Every week, we answer a common question about marketing or an aspect of business. This week, our question comes from a fan who entered our giveaway for an Amazon Firestick and Echo Dot bundle. Today, we will answer the following question: “how do I register a business?”

When starting your small business, it is important to make sure you register your business with your local government. This may sound a little intimidating, but I assure you, it’s not as bad as it sounds.

Please note: this guide is for residents of the US. Other countries’ processes will be different. Even with the US, laws differ by state, county, and city. Use this post as a guideline, but not as a document of ultimate legal authority.

1. Make Sure Your Businesses Name Isn’t Taken 

The most straightforward way to see if someone has already taken your business name is to Google it. If you search on Google and find that someone else has taken the name, you probably want to pick a different name.

Rules for registering your business differ by state, but most states have a way to see if your name is available when you go to register your business. If your state government does not have a way to check for available names, try Sba.gov.

Once you settle on a name you like, you need to protect it. “There are four different ways to register your business name:

  1. Entity name registration – this protects your business name at the state level. (This is the focus of this guide).
  2. Trademark registration – this protects your business name at a national level.
  3. Doing Business As (DBA) name registration.
  4. Domain name registration – this secures your business’s website address.

2. Pick The Right Kind of Business

The next step in this process is to choose what type of business you want to run. While there are many types to choose from, the seven most popular types are a Sole Proprietorship, Partnership, Limited Partnership, Corporation, LLC, Non-Profit, or a Co-Op. Each business structure has its own unique set of advantages and disadvantages. Through a thorough evaluation of your own goals, you can determine which type is the best fit for you. 

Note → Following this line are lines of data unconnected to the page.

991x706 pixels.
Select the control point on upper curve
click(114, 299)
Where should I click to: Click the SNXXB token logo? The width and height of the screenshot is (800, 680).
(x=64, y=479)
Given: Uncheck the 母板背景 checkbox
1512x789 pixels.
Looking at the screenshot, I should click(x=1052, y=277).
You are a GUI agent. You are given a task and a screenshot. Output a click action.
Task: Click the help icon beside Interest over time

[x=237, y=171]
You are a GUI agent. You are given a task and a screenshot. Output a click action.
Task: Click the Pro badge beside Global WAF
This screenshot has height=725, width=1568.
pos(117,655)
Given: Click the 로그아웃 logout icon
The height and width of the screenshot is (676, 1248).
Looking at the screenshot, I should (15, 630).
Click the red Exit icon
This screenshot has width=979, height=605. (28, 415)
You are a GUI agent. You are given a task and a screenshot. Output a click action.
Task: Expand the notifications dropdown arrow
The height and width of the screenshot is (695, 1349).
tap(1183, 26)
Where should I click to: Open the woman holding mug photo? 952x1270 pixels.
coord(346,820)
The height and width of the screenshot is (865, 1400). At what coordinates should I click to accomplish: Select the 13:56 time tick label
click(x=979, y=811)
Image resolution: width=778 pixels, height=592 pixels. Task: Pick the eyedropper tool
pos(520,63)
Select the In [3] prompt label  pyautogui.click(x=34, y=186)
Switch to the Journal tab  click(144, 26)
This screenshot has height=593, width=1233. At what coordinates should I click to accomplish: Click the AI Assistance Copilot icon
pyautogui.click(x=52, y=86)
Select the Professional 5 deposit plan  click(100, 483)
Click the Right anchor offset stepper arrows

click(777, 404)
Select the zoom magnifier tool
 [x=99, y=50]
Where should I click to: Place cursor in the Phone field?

This is important to take into account from an early point in the process as you need to know what structure your business has in order to register it. According to Sba.gov, “your location and business structure determine how you’ll need to register your business. Determine those factors first, and registration becomes very straightforward. For most small businesses, registering your business is as simple as registering your business name with state and local governments.”

3. Get Your State License And Any Other Licenses Required

“The licenses and permits you need from the state, county, or city will depend on your business activities and business location. Your business license fees will also vary.” The same basic principle applies to federal licenses too. To determine which, if any, additional licenses or permits you need, go to your state’s website and search by the type of business you intend to open. When in doubt, you can always call as well.

4. Get An EIN Number With The Federal Government

An EIN number is a nine-digit number that is used to identify your small business. “You may need to obtain an EIN for a number of reasons, including business, estate, or trust banking, and hiring employees. Businesses also need EINs when they are required to file employment tax returns; excise tax returns; or alcohol, tobacco, and firearms returns.”

In plain English, you need an EIN to file taxes. It takes about five minutes to set up, and you can do it here.

5. Get a State Sales Tax Number

You will likely also need a state sales tax number. The concept is similar to an EIN, but instead of being used for taxes at the federal level, it is used for taxes at the state level. Forty-five states and the District of Columbia collect statewide sales taxes, so you probably need a sales tax number. “This number allows you to collect and submit sales taxes to your state’s tax authority. Without a tax ID number, your business can’t collect taxes, and it risks fines and other legal actions.”

6. When In Doubt, Use a Service Like LegalZoom

If you are still feeling a bit lost on where to go, what to do, or any of these steps, look into a service such as LegalZoom. LegalZoom can help you find out which specific steps you need to set up a business in your state. It costs extra, but for many busy people, the extra cost is worth the convenience.

Final Thoughts

Registering a business may seem overwhelming, but fortunately, the process looks worse than it actually is. You don’t have to go through a process like this alone (even if we’re all standing six feet apart now). There are literally countless resources available for you online. We hope that this article can get you going in the right direction!